[iDC] Everything is Misc - extracts and intro
David Weinberger
dweinberger at gmail.com
Sat Jul 7 12:38:49 EDT 2007
Dave,
Thanks for kicking this off with such trenchant comments.
Some brief replies:
1. You're right to further muddy the distinction between data and
metadata. Tom Matrullo has some more great examples:
http://interimtom.blogspot.com/2007/06/search-can-create-what-it-seeks-and.html
2. In the book I do try to say that "the" miscellaneous pile is lumpy,
not flat. More exactly, the pile is unlike a real world pile in that it
is super-saturated with relationships. We use those relationships to
form something like localities.
3. Yes, there is a danger that the incumbent powers will unduly
influence what we see and what we make of it. That already happens, of
course. OTOH, we now have a powerful means of making meaning our own. Is
it perfect and pure? Nah. But, it's _better_ than it was. At least, so
it seems to me.
David W.
--
David Weinberger
Harvard Berkman Center for Internet & Society
self at evident.com
www.JohoTheBlog.com
www.EverythingIsMiscellaneous.com
Elevator statement on file with building supervisor
dave cormier wrote:
> Hey all...
>
> First I'd just like to commend Trebor once again on the fantastic job he
> does ensuring that this mailing list is the most interesting thing in my
> inbox.
>
> Second, that's a very clear description of the post-structuralist (call
> it what you will) position on knowledge. Please see the following
> comments in the context of my general agreement with the position
> outlined in those few page.

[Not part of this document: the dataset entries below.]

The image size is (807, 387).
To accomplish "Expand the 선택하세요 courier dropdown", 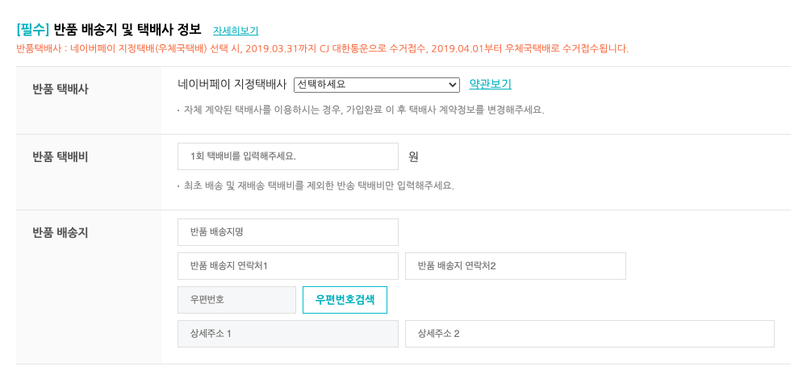I will pos(377,85).
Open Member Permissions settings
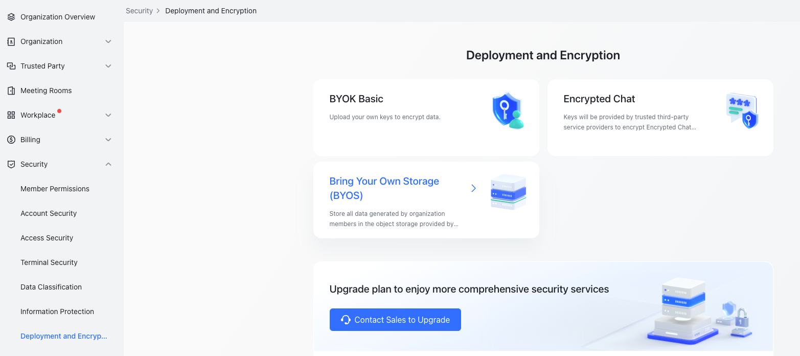The height and width of the screenshot is (356, 800). point(55,189)
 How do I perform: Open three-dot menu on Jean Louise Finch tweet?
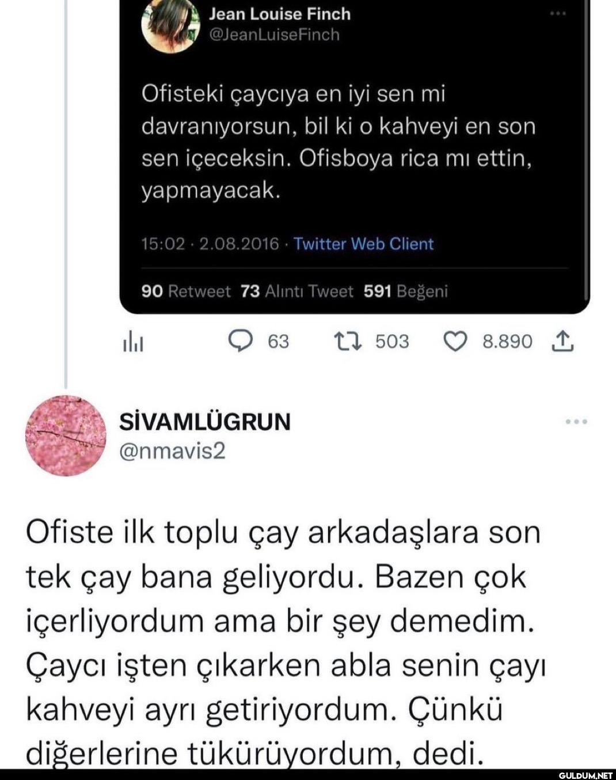(x=558, y=13)
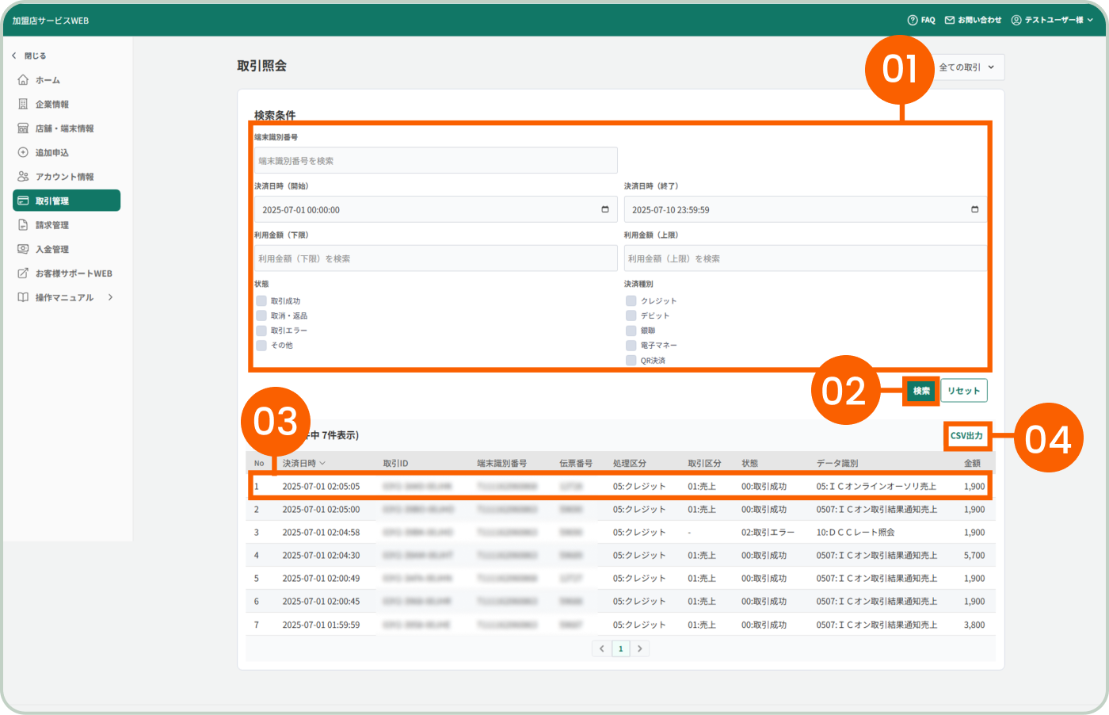
Task: Click the 端末識別番号 search input field
Action: 435,161
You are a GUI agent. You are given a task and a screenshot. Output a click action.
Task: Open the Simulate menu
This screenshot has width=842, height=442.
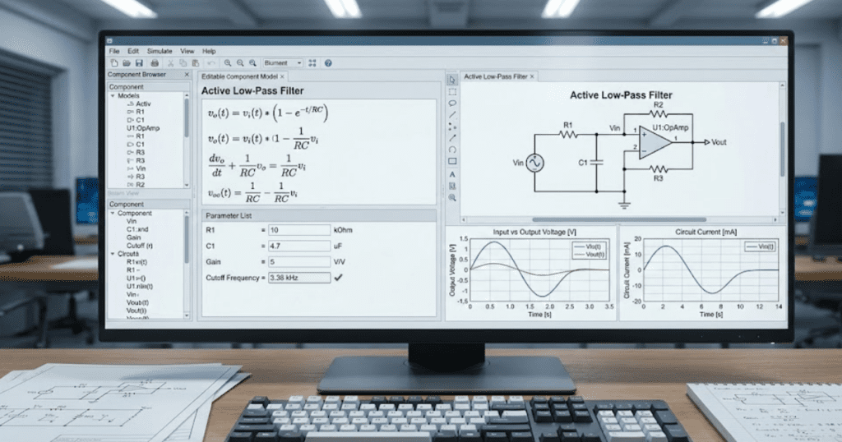(160, 51)
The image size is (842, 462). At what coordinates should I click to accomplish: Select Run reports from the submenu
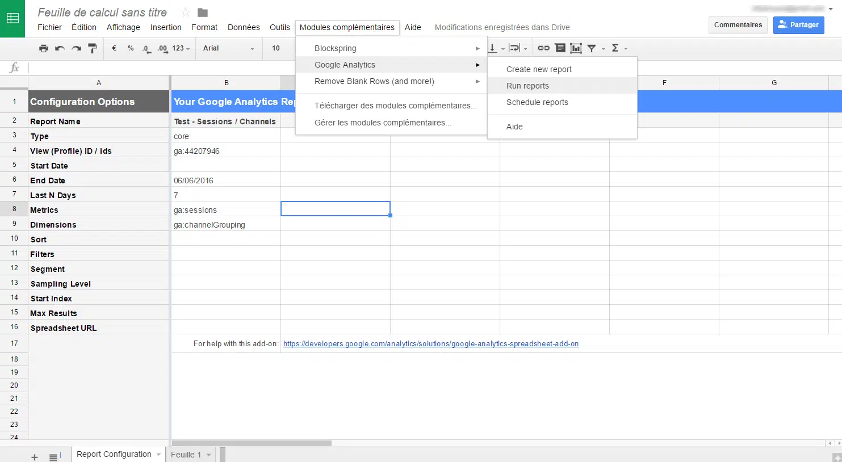[x=527, y=86]
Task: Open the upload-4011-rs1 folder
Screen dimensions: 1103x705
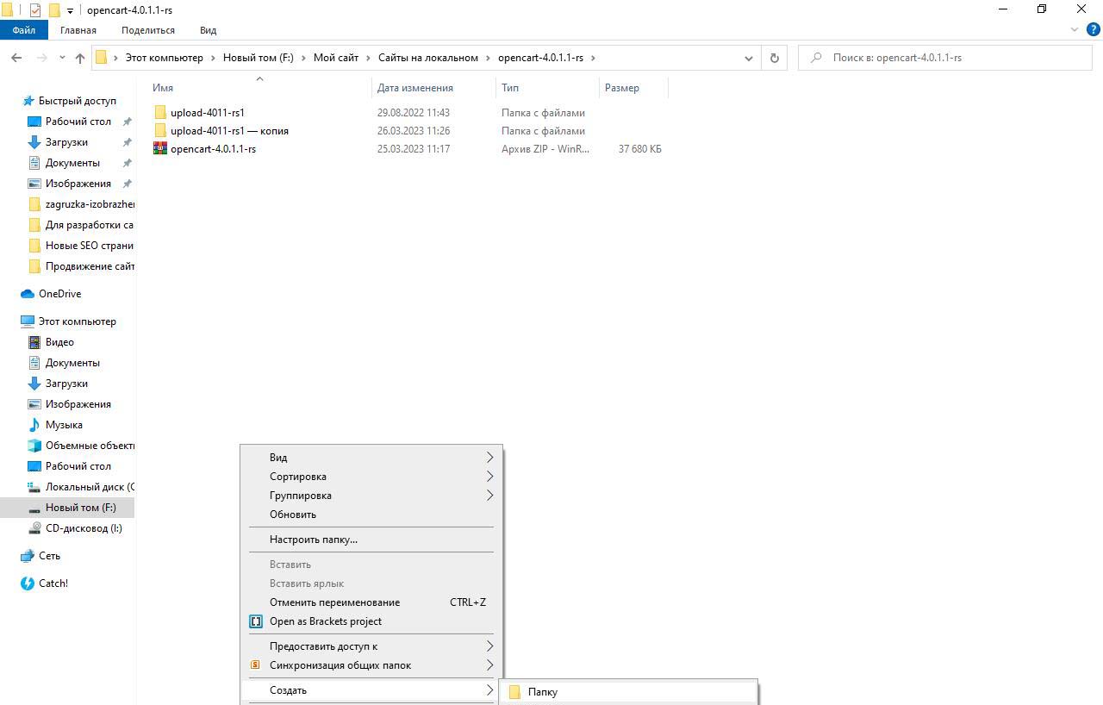Action: (207, 113)
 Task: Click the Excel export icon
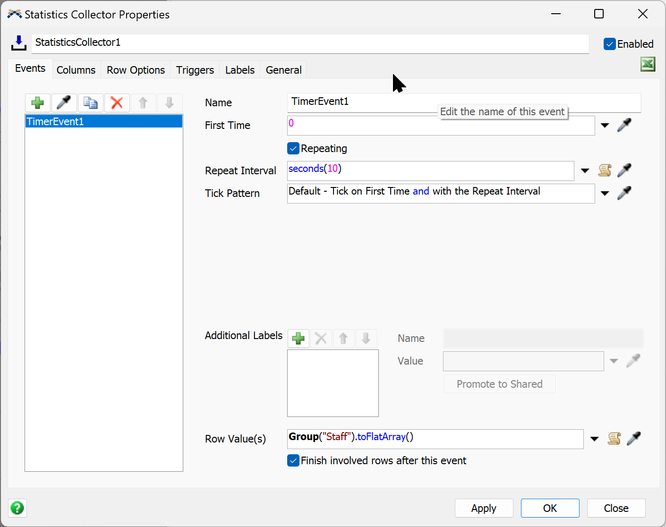coord(648,64)
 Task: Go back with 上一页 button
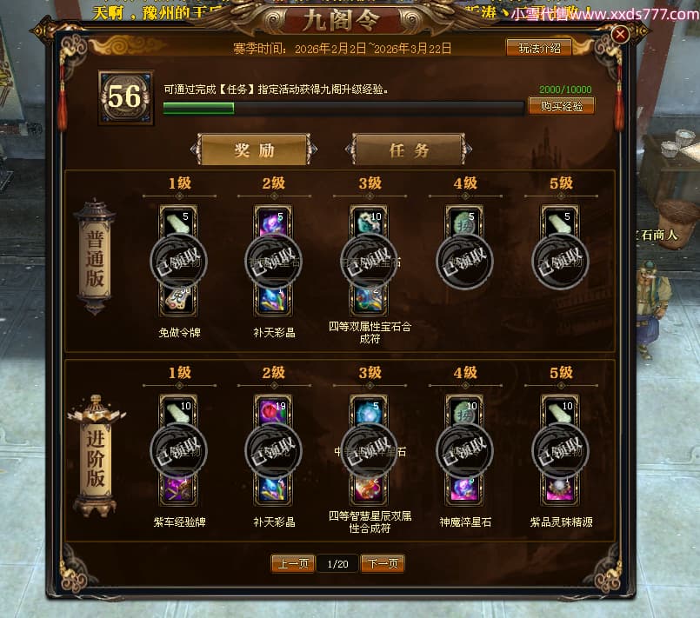tap(293, 563)
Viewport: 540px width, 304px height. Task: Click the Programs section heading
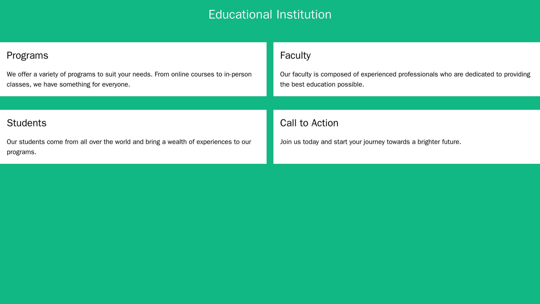click(x=27, y=55)
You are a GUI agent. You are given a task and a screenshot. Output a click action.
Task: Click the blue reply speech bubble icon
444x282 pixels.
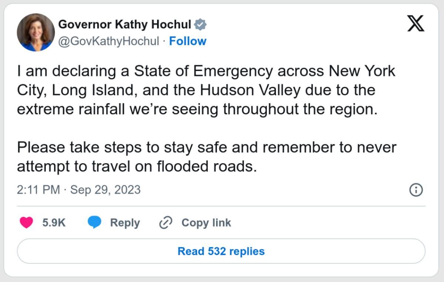pos(94,223)
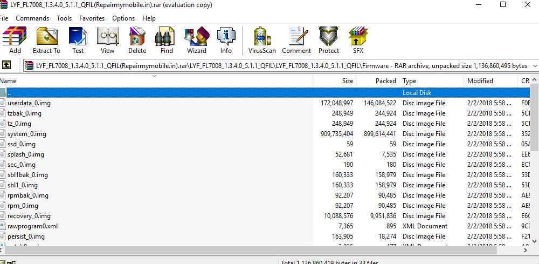The height and width of the screenshot is (264, 539).
Task: Click the Add archive toolbar icon
Action: pyautogui.click(x=15, y=40)
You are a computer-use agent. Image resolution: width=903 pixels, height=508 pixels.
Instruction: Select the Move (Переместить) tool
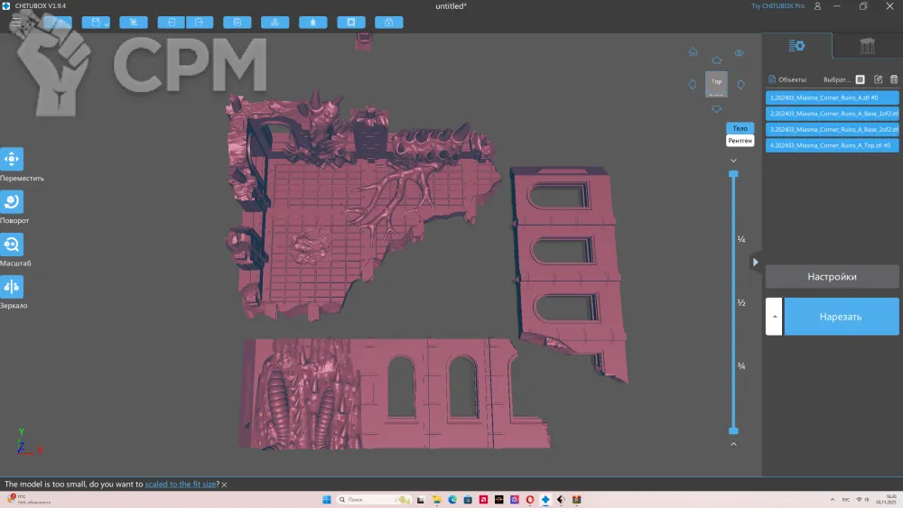pyautogui.click(x=12, y=160)
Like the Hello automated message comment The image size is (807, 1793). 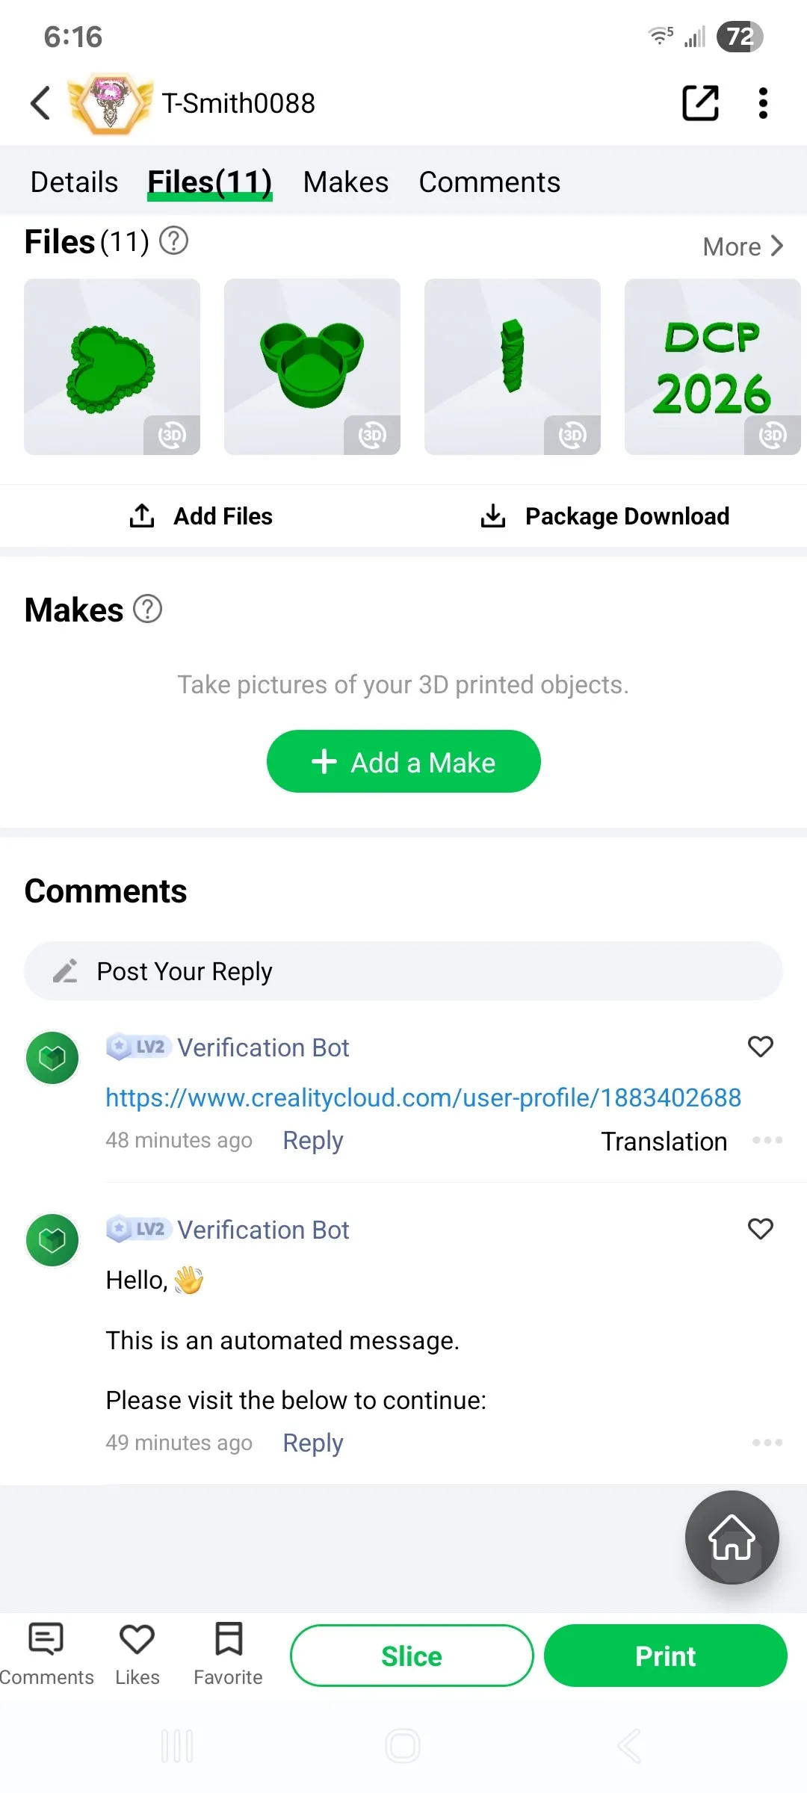tap(761, 1229)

Also, please excuse my ignorance of the fact
> that these points may be addressed elsewhere... If only I had the time
> to read it all :)
>
>
> "but in the first case you used Shakespeare's name as metadata to find
> the contents of a book and in the second you used some of the contents
> of the book as metadata to find the author and title. In
> the miscellaneous order, the only distinction between metadata and data
> is that metadata is what you already know and data is what you're trying
> to find out."
>
> I'm finding more and more that I'm using data to find metadata... to
> learn the appropriate contextual language so that I can ask the right
> question. In that sense... I'm not sure that the distinction between
> data and metadata even applies... It's no problem to find a given piece
> of 'knowledge' if we're looking at quotes from books, or dates of
> events, or even how to tie knots. The problem becomes how to find out
> information about disputed knowledge. Try, for instance, to find out how
> to plant grape vines. Or how to barbecue ribs. Or try and find out who
> the influential philosophers in the 20th century are. Or try and make an
> lolcat. ( http://www.pageflakes.com/cormier/11091021 )
>
> Having not read the rest of the book its tough to know if this wasn't
> covered elsewhere... but there seems to be an implication, almost a
> feeling, that while knowledge is not a 'form' or a 'monolith' it does
> all reside in the same pile... or at least, the same set of skills will
> get you access to any given set of knowledge. My experience is that
> things are a little more like sets of rhizomes... with loose connections
> (more language adopted from David) between the given types of rhizomes,
> each with their own local rules and contexts.
>
> There is a sense, particularly when were talking about metadata, in
> which it is tempting to think of knowledge (or bits thereof) as
> identifiable objects, that can be pointed at (even digitally) and then
> used, commercial items to be purchased. My sense is that they are only
> contextually observable, only in a given community (or network mr.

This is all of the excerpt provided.